** Opening Document extract block **

March 24th, 2022

John M. Janzen will present the next Sunday-Afternoon-at-the-Museum program at Kauffman Museum, April 3 at 3 p.m., based on two items he chose for the museum’s special exhibit.
The program is April 3 at 3 p.m. in the museum auditorium, with Janzen speaking on “Drums or Organ: Contesting Musical Styles in African Christianity.”
Kauffman Museum is located at the corner of North Main and 27th streets on the Bethel College campus. The current special exhibit is “The Magic of Things: 5 Continents, 25 Centuries, 125 Years of Collecting.”
Some mask requirements have eased at Bethel, but due to the impracticality of social distancing, at the April 3 program, face coverings will be required indoors regardless of vaccination status.
For “The Magic of Things,” Janzen selected a portable Estey reed organ and a ngoma drum from Zimbabwe. These two instruments represent contrasting musical styles in central and southern African Christian music.
Colonial-era missionaries used the organ (harmonium) to establish choral music, highlighting a single beat line, melody and harmony.
The ngoma drum is commonly used in traditional rituals that feature call-and-response singing, multiple instrumental polyrhythms, a “hidden” beat, improvisation, song-dance and spirit possession.

** Closing Document extract block **
** Opening Data shown block **

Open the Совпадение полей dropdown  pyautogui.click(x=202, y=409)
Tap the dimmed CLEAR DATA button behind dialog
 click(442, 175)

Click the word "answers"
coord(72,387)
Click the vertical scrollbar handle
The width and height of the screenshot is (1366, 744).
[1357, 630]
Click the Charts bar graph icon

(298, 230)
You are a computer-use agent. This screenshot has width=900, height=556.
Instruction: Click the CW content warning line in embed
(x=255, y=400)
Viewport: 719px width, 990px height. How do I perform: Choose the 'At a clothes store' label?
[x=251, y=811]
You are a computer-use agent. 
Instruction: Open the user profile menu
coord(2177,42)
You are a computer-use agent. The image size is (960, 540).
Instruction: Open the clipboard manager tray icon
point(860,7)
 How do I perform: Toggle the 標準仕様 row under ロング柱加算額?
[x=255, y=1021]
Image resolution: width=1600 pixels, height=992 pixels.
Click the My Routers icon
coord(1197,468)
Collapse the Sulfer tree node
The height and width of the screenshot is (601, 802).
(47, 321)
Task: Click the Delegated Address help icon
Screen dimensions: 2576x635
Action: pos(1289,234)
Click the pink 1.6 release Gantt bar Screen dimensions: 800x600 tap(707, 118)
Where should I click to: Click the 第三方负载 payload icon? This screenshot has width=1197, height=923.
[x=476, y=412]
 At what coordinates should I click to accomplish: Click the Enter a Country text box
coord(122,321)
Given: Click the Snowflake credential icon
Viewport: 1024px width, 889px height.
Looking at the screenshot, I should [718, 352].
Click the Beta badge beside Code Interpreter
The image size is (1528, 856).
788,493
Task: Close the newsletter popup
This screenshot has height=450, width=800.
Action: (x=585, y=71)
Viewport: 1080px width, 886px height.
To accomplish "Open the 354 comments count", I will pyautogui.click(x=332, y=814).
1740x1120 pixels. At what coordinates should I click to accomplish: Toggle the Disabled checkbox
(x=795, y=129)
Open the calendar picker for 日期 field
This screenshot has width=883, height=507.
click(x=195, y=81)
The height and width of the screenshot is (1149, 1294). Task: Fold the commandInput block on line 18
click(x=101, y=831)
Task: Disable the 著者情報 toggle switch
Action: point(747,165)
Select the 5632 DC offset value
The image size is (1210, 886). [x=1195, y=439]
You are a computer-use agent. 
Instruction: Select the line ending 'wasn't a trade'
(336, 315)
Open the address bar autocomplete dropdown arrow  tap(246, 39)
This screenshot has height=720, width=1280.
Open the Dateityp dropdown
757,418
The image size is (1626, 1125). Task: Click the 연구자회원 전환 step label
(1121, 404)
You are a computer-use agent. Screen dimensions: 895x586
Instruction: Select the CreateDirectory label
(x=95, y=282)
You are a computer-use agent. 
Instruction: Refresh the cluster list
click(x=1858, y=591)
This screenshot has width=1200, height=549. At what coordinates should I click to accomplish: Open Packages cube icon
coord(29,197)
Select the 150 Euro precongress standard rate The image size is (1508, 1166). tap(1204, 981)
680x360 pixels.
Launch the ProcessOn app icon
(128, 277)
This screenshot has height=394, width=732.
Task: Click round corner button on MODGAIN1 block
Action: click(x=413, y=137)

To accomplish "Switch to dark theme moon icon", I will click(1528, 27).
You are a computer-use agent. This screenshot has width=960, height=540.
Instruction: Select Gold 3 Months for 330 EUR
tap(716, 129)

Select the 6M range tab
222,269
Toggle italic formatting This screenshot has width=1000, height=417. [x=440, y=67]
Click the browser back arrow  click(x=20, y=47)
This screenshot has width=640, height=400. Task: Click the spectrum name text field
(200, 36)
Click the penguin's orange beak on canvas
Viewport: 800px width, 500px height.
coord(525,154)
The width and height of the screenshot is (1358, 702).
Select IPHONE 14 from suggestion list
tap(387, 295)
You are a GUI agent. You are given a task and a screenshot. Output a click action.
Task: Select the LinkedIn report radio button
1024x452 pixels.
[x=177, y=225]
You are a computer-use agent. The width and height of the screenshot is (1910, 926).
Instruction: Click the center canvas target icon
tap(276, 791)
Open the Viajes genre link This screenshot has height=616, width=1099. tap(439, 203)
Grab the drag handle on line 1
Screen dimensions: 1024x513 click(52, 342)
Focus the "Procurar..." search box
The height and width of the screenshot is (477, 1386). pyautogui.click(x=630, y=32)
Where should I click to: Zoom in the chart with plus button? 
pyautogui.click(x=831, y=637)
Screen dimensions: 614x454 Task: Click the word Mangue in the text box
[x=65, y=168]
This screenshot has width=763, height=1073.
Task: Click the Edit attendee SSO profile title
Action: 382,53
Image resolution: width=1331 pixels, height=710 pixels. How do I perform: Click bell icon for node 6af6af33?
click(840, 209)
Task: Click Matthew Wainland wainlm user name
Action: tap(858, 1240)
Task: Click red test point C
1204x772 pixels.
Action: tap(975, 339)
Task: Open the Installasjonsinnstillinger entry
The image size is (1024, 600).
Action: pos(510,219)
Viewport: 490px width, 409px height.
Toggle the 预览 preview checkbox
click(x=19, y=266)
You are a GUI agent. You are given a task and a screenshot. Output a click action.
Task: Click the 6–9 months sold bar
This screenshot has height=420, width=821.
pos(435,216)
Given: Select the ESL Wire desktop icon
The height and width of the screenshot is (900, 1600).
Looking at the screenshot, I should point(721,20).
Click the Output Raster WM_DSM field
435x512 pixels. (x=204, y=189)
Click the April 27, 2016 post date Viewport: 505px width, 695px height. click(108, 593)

** Closing Data shown block **

▶ _Exercise 1_
From the museum program announcement, return the passage starting with "Some mask requirements" and going on through "and spirit possession.", copied word for word.
▶ _Exercise 2_
According to the museum program announcement, where is Kauffman Museum located?

▶ _Task output 1_
Some mask requirements have eased at Bethel, but due to the impracticality of social distancing, at the April 3 program, face coverings will be required indoors regardless of vaccination status.
For “The Magic of Things,” Janzen selected a portable Estey reed organ and a ngoma drum from Zimbabwe. These two instruments represent contrasting musical styles in central and southern African Christian music.
Colonial-era missionaries used the organ (harmonium) to establish choral music, highlighting a single beat line, melody and harmony.
The ngoma drum is commonly used in traditional rituals that feature call-and-response singing, multiple instrumental polyrhythms, a “hidden” beat, improvisation, song-dance and spirit possession.

▶ _Task output 2_
At the corner of North Main and 27th streets on the Bethel College campus.